Let Hawaii Work: Jim Coon’s story

I am president of the Ocean Tourism Coalition, which represents over 300 charter boat companies in Hawaii.

Because of the shutdown, many of us laid off most — if not all — of our workers. In the industry, easily two to three thousand people have been laid off. If we can’t profitably operate soon, there will likely be a massive outmigration of specially trained workers. Only jobs can stop that.

Although the governor recently announced reopening commercial ocean activities, several restrictions make that virtually impossible for 99% of the industry.

For example, only 10 people are allowed per boat, including the captain and crew. That might be fine for small companies, but most of these vessels are licensed to carry dozens of passengers safely. We already follow Coast Guard rules for pandemic safety, so I don’t understand why there’s this extra layer of regulation.
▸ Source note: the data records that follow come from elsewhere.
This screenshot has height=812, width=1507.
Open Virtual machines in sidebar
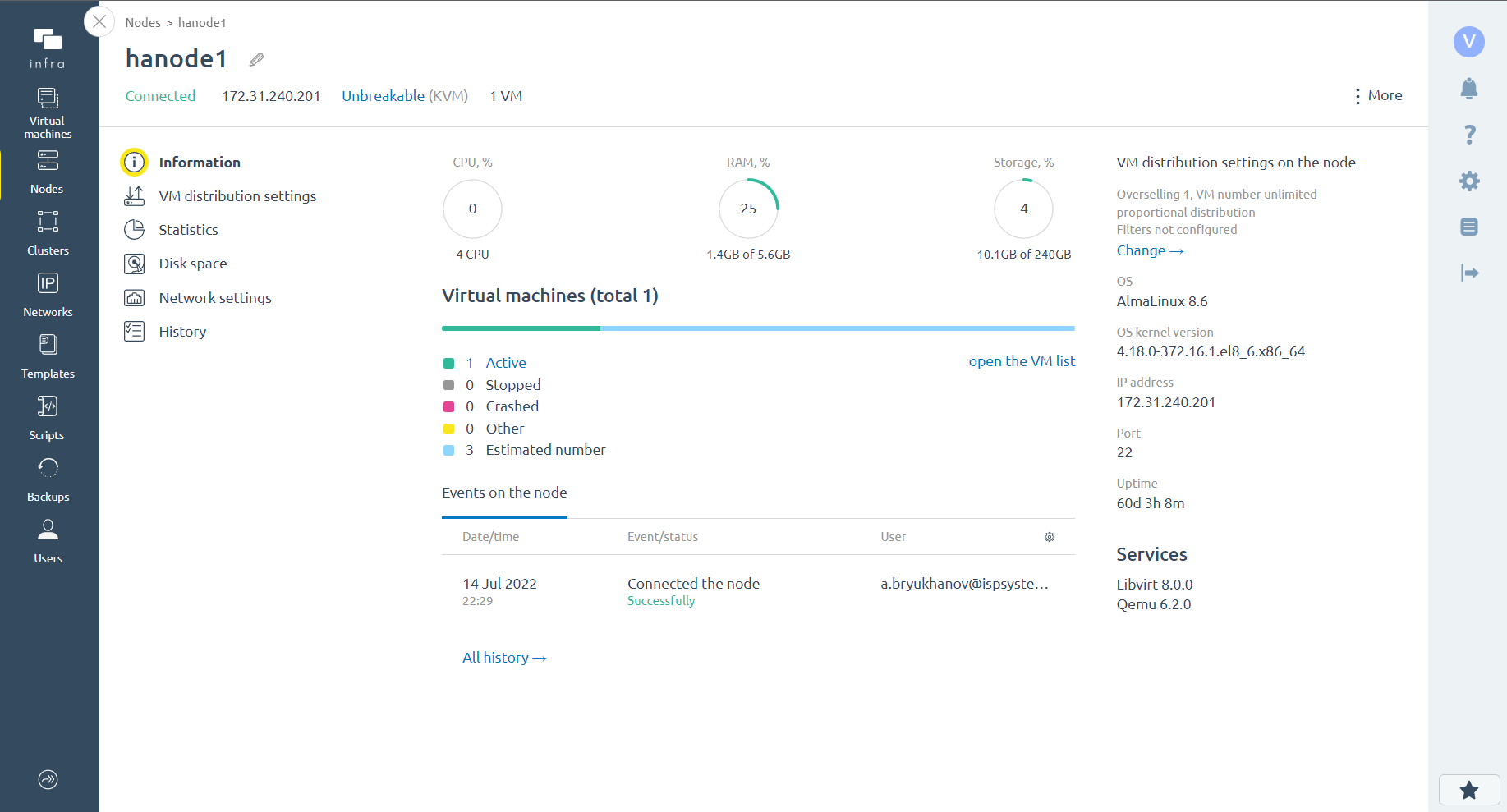48,112
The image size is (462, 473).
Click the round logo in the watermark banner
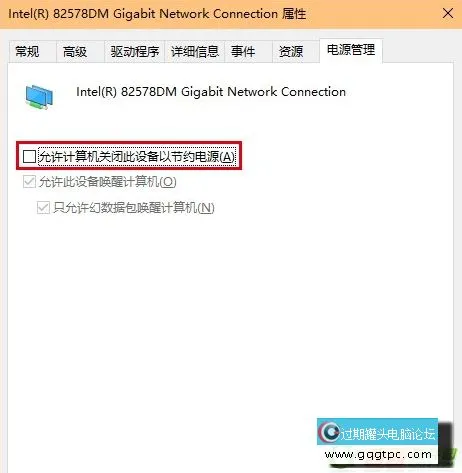[x=330, y=432]
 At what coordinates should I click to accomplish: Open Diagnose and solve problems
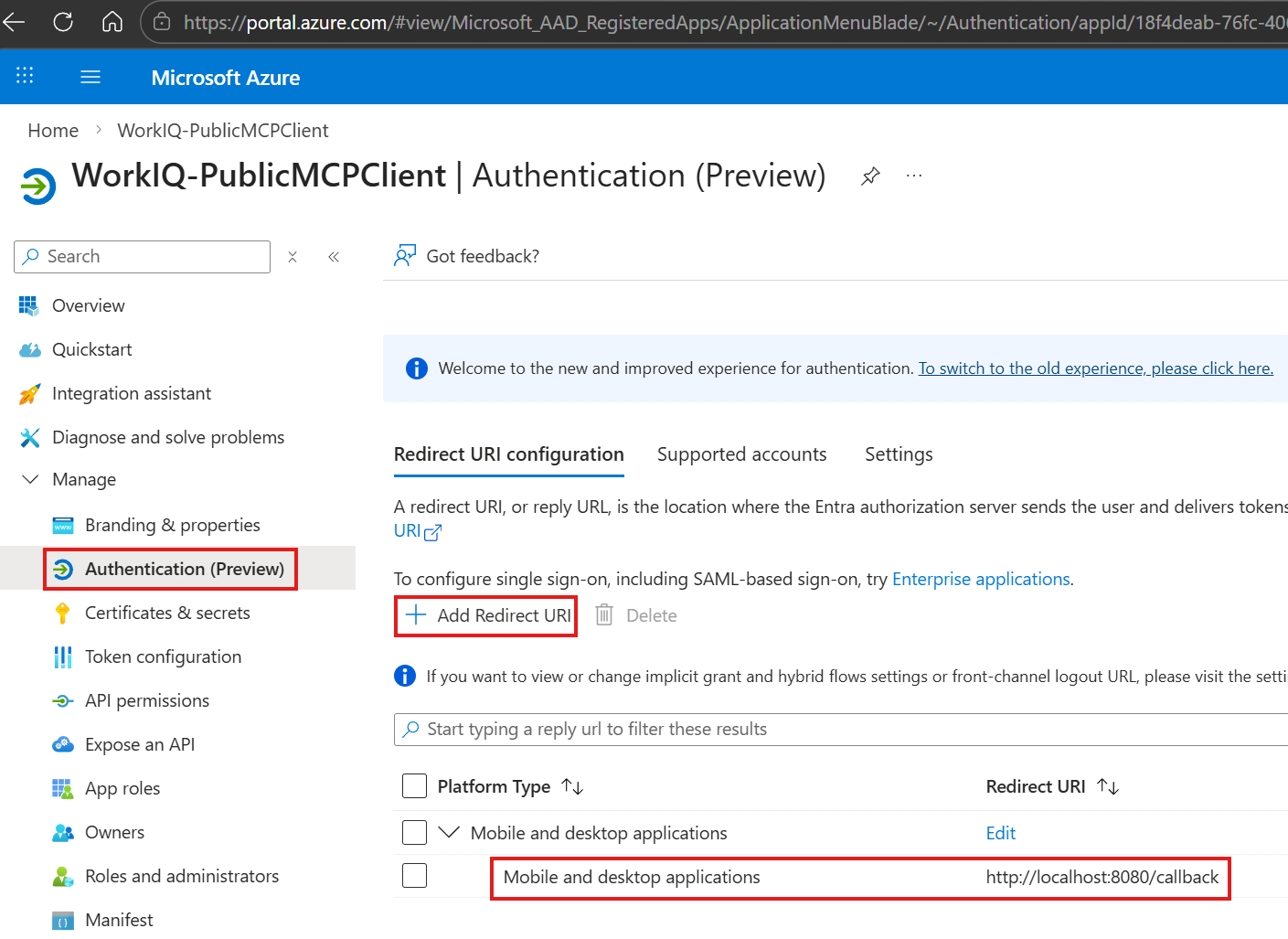pyautogui.click(x=168, y=437)
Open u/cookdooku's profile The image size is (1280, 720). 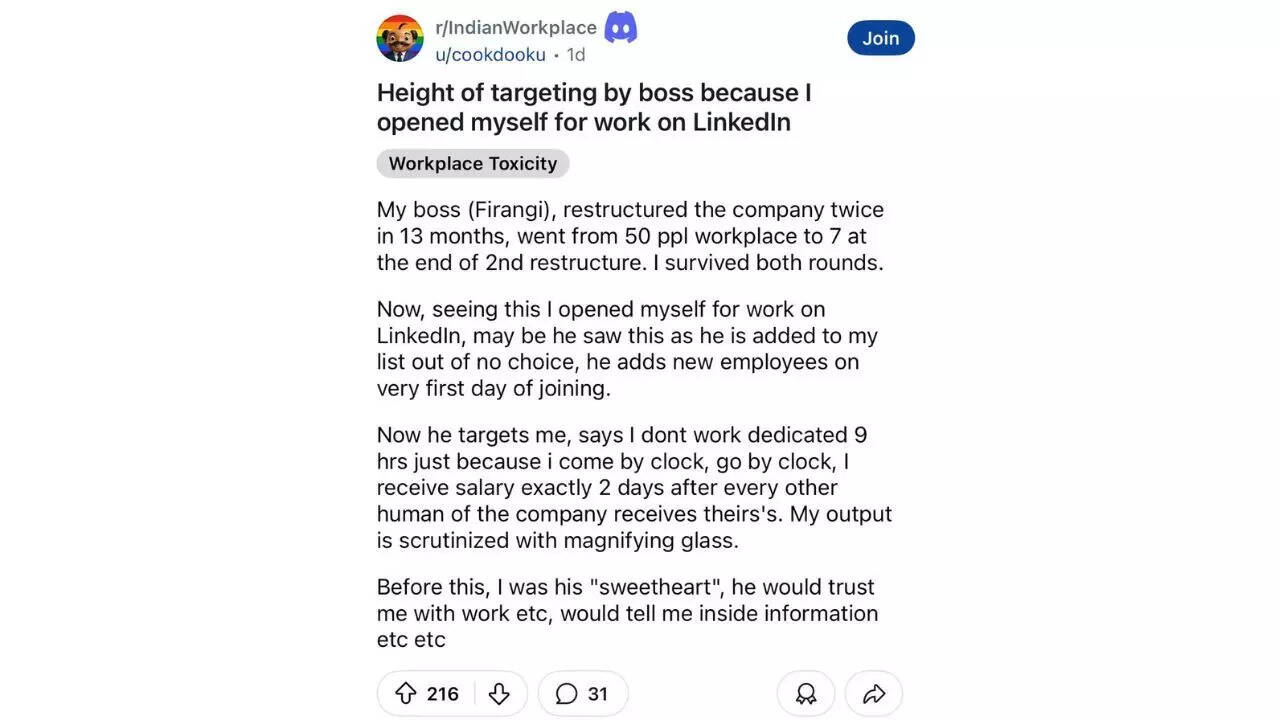point(490,54)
Per the current guidelines, food must be served in individual prepackaged servings. Food is a key part of the cruise experience. Imagine a sunset dinner cruise with PB&J sandwiches! Our caterers and vessels have the same food and liquor permits as restaurants, so why not let us serve fresh food?

Aside from that, we need a specific target date to reopen mainland tourism. Our industry can’t turn on a dime. We need time to rehire our workforce and put them through specialized training and licensing. At this point, we can only hold on. Even if it’s bad news, just give us a date so we can plan.

The charter boat industry is capital and labor intensive. Most companies are family-owned, having been part of the community for decades. These companies can’t feasibly operate without tourism anyway. But if something isn’t changed, we won’t be able to operate even after tourism comes back.